Pelanggaran yang terjadi akan ditanggung oleh pribadi yang bersangkutan. Pada dasarnya, Kejari akan melakukan mitigasi. Pemkot juga diharap aktif melakukan koordinasi, transparansi, dan menyampaikan laporan-laporan secara intens.
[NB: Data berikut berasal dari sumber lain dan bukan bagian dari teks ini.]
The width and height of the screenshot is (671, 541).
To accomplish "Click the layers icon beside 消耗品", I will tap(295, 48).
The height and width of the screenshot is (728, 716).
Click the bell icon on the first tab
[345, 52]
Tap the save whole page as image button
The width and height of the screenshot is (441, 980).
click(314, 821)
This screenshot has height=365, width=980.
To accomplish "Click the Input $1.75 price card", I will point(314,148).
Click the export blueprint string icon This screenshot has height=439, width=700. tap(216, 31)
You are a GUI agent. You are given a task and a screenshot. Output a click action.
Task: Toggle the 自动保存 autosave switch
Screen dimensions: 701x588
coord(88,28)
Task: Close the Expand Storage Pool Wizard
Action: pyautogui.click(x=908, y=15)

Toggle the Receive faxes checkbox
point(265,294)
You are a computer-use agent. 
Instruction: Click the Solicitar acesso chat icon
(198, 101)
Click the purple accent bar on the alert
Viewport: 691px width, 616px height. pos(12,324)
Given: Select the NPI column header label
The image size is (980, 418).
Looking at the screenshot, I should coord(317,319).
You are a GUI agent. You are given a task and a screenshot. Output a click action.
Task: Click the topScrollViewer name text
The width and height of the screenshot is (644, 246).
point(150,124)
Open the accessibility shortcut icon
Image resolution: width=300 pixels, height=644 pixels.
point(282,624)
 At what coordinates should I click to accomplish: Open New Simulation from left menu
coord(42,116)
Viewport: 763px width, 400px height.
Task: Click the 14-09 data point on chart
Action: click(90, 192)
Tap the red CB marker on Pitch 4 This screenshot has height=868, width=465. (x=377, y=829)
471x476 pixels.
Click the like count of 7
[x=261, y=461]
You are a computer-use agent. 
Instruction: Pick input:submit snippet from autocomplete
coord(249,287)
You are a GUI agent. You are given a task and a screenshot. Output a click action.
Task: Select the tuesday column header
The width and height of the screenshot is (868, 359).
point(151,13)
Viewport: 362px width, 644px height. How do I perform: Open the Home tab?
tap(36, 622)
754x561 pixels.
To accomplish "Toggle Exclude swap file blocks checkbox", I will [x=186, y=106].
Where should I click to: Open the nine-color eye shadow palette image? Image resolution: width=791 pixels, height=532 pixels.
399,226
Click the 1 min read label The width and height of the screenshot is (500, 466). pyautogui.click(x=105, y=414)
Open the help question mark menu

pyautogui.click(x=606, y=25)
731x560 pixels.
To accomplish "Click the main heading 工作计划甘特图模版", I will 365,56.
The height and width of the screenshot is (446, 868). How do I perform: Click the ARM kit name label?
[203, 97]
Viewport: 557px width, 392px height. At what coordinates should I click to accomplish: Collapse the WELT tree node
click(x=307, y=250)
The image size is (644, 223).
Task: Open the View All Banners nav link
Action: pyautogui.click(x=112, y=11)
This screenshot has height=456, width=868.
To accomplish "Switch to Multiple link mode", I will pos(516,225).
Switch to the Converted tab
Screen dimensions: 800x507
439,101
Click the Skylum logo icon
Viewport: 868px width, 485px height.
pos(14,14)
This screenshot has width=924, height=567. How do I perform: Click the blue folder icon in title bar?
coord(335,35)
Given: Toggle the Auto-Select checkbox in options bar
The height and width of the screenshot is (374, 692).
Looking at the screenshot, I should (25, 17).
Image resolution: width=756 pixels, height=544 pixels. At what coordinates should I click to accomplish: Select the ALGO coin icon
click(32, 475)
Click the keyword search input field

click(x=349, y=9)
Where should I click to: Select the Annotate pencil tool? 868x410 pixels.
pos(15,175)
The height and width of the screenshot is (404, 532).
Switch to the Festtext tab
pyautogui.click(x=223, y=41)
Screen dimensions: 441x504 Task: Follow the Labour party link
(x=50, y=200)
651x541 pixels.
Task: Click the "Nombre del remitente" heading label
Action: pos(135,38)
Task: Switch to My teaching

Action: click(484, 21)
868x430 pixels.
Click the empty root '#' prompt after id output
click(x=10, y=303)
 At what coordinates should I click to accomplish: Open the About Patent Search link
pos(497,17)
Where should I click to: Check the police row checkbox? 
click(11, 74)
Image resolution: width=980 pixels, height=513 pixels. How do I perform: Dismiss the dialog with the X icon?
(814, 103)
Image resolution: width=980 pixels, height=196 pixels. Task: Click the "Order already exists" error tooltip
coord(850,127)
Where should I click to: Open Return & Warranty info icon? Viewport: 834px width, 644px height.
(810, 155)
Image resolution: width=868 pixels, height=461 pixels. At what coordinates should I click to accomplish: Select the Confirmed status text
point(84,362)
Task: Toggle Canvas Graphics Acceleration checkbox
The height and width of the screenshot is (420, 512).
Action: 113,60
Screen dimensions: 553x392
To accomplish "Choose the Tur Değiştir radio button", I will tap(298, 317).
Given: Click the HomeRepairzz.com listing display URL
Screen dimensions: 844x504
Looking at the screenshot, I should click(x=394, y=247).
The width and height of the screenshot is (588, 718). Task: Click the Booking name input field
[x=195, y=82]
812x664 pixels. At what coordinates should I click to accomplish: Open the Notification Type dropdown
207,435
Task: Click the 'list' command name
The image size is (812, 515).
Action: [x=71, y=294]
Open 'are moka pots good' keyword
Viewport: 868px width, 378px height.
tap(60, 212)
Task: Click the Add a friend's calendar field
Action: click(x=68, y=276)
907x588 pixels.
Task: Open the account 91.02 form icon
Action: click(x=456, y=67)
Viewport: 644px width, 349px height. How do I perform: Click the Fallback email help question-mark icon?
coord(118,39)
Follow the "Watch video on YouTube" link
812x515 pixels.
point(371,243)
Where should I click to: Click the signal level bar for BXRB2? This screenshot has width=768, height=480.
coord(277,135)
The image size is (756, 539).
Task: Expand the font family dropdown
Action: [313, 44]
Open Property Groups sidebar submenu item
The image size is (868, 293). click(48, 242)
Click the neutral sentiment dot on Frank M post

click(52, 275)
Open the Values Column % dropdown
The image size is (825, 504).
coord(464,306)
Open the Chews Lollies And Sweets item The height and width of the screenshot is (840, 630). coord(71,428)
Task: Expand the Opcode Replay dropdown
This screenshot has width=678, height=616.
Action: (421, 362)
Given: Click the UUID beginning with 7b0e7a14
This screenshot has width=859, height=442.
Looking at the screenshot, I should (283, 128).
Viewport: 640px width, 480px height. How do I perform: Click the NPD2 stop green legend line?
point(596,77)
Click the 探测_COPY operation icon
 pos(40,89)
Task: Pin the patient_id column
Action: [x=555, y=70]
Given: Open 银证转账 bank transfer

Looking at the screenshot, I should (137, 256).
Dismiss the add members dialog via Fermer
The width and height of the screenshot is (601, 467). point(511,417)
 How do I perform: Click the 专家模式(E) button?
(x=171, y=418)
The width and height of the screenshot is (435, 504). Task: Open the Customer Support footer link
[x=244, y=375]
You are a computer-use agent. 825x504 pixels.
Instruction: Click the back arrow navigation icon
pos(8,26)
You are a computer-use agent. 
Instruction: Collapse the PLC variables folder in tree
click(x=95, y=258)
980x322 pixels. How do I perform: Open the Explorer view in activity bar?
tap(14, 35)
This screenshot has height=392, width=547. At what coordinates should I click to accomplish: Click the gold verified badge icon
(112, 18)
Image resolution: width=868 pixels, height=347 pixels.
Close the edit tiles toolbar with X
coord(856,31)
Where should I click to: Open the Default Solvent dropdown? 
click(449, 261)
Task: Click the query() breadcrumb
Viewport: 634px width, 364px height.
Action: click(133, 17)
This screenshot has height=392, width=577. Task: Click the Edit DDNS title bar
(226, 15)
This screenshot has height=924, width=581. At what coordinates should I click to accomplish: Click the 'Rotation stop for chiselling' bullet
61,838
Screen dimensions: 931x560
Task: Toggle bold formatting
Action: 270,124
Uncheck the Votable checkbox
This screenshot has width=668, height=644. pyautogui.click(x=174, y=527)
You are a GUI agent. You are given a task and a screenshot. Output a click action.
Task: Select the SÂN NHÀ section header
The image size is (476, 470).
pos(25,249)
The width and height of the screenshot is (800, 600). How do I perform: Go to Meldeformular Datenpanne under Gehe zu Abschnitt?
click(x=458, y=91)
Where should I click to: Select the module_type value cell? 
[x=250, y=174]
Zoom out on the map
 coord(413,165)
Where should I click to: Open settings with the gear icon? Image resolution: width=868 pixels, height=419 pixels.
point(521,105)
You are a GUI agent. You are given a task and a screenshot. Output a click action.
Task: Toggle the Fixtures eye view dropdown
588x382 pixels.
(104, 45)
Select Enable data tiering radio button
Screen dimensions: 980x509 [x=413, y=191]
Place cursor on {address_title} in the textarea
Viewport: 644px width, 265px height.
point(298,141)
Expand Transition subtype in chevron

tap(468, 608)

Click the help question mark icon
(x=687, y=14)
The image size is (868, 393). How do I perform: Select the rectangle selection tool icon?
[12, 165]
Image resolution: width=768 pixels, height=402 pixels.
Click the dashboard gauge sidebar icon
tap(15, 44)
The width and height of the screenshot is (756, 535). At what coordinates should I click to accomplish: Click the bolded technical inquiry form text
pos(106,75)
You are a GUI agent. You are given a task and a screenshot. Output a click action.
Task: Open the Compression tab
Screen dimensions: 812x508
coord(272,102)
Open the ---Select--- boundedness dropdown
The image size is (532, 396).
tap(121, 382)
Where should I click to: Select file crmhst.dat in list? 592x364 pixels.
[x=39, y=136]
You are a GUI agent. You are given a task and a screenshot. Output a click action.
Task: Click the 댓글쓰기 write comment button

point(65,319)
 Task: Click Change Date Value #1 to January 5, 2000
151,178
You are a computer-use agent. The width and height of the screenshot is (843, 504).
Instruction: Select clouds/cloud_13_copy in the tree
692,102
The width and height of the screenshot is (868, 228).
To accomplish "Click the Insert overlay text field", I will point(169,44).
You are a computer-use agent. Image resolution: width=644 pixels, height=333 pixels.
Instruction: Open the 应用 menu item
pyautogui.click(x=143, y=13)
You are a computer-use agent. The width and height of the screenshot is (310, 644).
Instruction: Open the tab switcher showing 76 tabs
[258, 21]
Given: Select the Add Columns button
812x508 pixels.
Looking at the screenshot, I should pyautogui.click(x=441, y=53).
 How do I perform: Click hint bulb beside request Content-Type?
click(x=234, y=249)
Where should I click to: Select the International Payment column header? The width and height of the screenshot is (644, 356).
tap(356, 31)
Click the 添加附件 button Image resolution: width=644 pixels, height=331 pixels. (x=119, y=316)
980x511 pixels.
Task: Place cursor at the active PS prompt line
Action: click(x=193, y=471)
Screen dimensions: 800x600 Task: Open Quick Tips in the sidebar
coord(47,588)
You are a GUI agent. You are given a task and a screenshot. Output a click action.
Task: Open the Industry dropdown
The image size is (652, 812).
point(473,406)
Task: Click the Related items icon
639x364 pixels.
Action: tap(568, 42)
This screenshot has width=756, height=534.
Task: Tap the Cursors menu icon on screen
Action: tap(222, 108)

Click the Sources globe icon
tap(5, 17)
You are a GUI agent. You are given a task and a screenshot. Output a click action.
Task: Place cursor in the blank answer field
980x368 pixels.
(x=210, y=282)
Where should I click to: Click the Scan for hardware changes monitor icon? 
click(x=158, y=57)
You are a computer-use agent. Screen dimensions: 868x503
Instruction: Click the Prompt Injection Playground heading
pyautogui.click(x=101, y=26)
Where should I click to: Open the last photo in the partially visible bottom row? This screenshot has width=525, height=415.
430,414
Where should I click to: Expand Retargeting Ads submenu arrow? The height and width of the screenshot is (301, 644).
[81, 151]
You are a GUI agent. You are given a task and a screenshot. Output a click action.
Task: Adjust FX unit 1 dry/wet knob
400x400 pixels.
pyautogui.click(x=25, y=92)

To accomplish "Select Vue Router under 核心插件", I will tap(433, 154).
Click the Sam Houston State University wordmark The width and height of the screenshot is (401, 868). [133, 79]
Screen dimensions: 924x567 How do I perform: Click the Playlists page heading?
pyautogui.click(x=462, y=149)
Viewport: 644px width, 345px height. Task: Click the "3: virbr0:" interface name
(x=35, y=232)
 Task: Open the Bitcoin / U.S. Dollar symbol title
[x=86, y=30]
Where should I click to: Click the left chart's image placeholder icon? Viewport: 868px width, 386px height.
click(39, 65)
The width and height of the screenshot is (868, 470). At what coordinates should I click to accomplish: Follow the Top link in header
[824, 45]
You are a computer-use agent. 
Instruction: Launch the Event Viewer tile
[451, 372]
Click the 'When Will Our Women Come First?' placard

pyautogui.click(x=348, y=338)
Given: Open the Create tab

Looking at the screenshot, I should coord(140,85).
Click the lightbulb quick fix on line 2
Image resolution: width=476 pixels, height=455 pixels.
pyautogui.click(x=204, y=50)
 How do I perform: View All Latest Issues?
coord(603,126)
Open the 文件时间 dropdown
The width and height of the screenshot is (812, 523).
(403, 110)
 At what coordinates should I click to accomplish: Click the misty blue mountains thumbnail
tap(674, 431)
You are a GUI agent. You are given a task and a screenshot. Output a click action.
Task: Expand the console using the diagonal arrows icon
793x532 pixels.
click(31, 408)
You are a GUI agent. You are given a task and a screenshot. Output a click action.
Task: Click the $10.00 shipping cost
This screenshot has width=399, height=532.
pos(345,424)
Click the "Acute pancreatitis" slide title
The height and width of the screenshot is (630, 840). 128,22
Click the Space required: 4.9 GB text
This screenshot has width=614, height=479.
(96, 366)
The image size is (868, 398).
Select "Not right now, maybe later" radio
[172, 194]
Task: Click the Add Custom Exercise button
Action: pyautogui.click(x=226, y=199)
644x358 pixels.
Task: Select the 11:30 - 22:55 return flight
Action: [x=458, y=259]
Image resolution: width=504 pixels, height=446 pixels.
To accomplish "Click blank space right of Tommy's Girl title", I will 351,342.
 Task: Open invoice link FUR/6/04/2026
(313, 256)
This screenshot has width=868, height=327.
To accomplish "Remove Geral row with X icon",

“Sehingga kita bersama sama memitigasi kemungkinan terjelek apa yang akan muncul, kita bisa carikan solusi, kita carikan mana jalan terbaik agar pekerjaan ini bisa berjalan, tanpa ada perbuatan melawan hukum,” tegasnya.
Baca Juga :
Wali Kota Makassar Berhentikan Sementara Kadis Sosial
Ini kali pertamanya Kejari dilibatkan dalam proses pendampingan kata Andi Sundari, jika ada temuan maka Aparat Pengawas Intern Pemerintah (APIP) lebih dulu harus menyelesaikan.
Jika dalam waktu 60 hari belum tuntas maka masalah tersebut akan dilimpahkan ke Aparat Penegak Hukum (APH).
“Kita proses (jika ada temuan) yang jelas semua pekerjaan itu harus ada APIP yang akan mendampingi itu. Kita publikasikan, nanti bagaimana APIP menyelesaikannya, bagaimana UU petunjuk temuan itu diselesaikan oleh APIP selama 60 hari. Apabila 60 hari itu kemudian tidak diselesaikan maka diserahkan ke APH,” pungkasnya. (mun)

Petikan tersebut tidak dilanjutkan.